On the other hand, conversation surging forth through an interesting game of Mafia or about a compelling movie talk could easily ‘break the dam’ just as effectively.

If you want to try this out in your class

Choose a willing volunteer to be your student actor. When done well students are delighted to speak through this technique, but if you choose a reluctant student this can fall spectacularly flat. Feel good about not forcing every student to speak; it is very powerful both for the student actor as well as the “passive” students observing.

When I triangle, I almost always pair this technique with a card talk so that we have a set of visual cards to guide us. The visuals keep it simple and also prevent it from feeling too much like a grammar drill.

Review how to do a simple card talk and watch a demo video in the Card Talk essay in the CI Master Class.

Unlike Blaine, I do not triangle in class every time a student stutters or responds with a poorly conjugated verb. Sometimes I rephrase. Most often I use the Write & Discuss texts at the end of a session to focus on accuracy and occasionally draw students’ attention to grammar while creating the W&D text.

It is difficult to hold the attention of forty adolescents while triangling, so enter with a sense of fun. Laugh. Not at your students, but at yourself and the process. Help your students relax. Enjoy the card talk illustrations. If you are tense or anxious to ‘do this right’ then your students will sense your anxiety. If you try to triangle (I have, you have, she has) but it just devolves into a simple picture talk, enjoy the moment and try it again with your next period class. These skills take time to develop.

Further Advice for Triangling

  • Choose only one verb
  • Use a card talk so that you can refer to the pictures. Instead of asking students to illustrate something they did last weekend (which will generate many verbs), ask students to illustrate one thing they have in their bedroom, or that they wanted to do over the summer but never did, or something that they lost once and wish they still had. The idea is that you can use the same verb when describing each picture.
  • Stay in one verb tense, at least the first time you try this out.
  • Choose a willing student actor and call on at least one other student to describe what has happened.
  • I like to establish a clear transition between activities so that students do not expect me to triangle in normal class activities. We start the session by illustrating a picture for card talk. Then I ask for a volunteer who does not mind being corrected. We triangle the card talk comparing her card with mine and other students in class. We Write & Discuss. Finally we end the session by transitioning to a music activity.

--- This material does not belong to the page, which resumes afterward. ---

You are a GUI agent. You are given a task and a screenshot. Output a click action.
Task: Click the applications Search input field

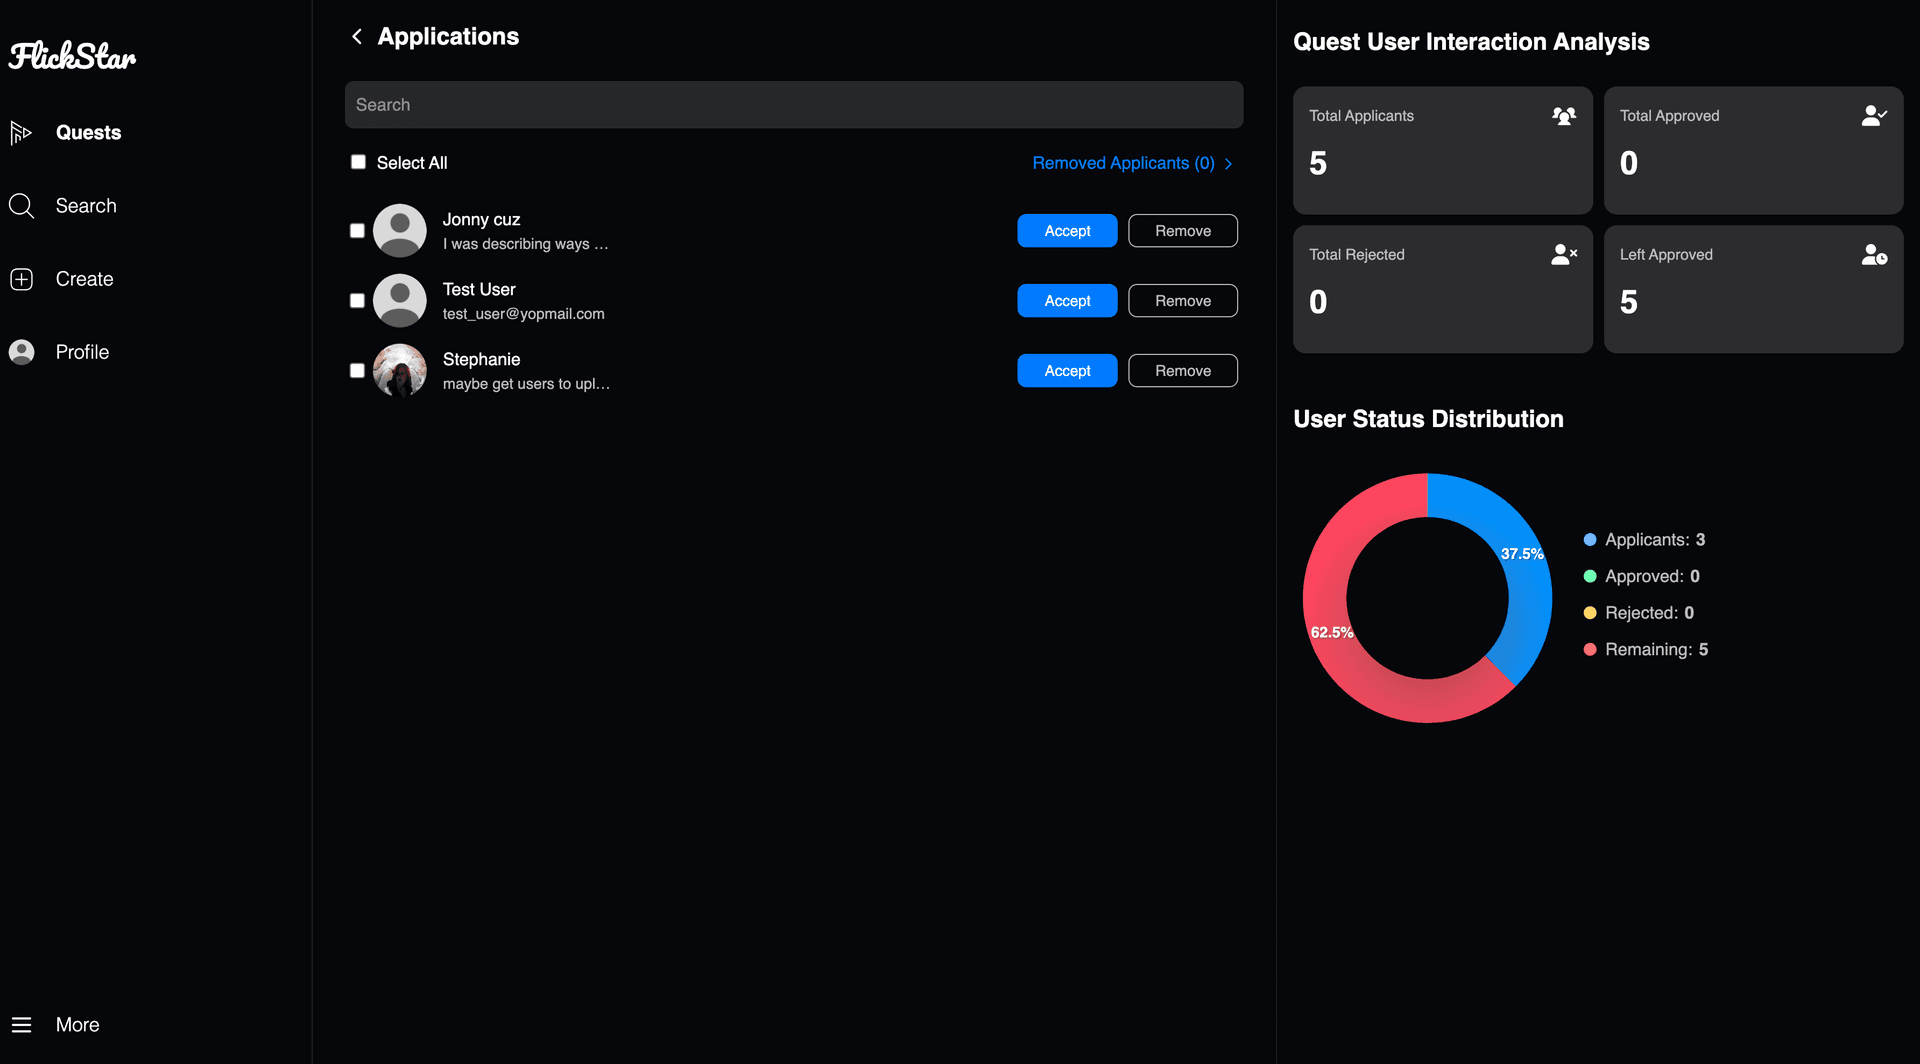click(x=794, y=105)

In my eyes the danger of triangling is that it focuses class attention explicitly on language acquisition rather than getting “lost in the flow of conversation”. When done artlessly, it can feel like a drill. I worry that artless drilling will train students to treat all class activities like a drill. What I truly want students to do is forget that they are hearing a second language and instead fall into the flow of the conversation.

This is a technique that you will probably try and bail out of several times before eventually getting good at it.

There are already elements of my instruction that lead students to grammatical accuracy. They include (a) rephrasing student talk, (b) asking a few artful questions so they can hear the correct usage several times, and (c) writing the correct language in the Write & Discuss text at the end of the session. I never ask students to “describe what has happened”, but perhaps you’ll find that in your own classroom that is exactly what works. Experiment!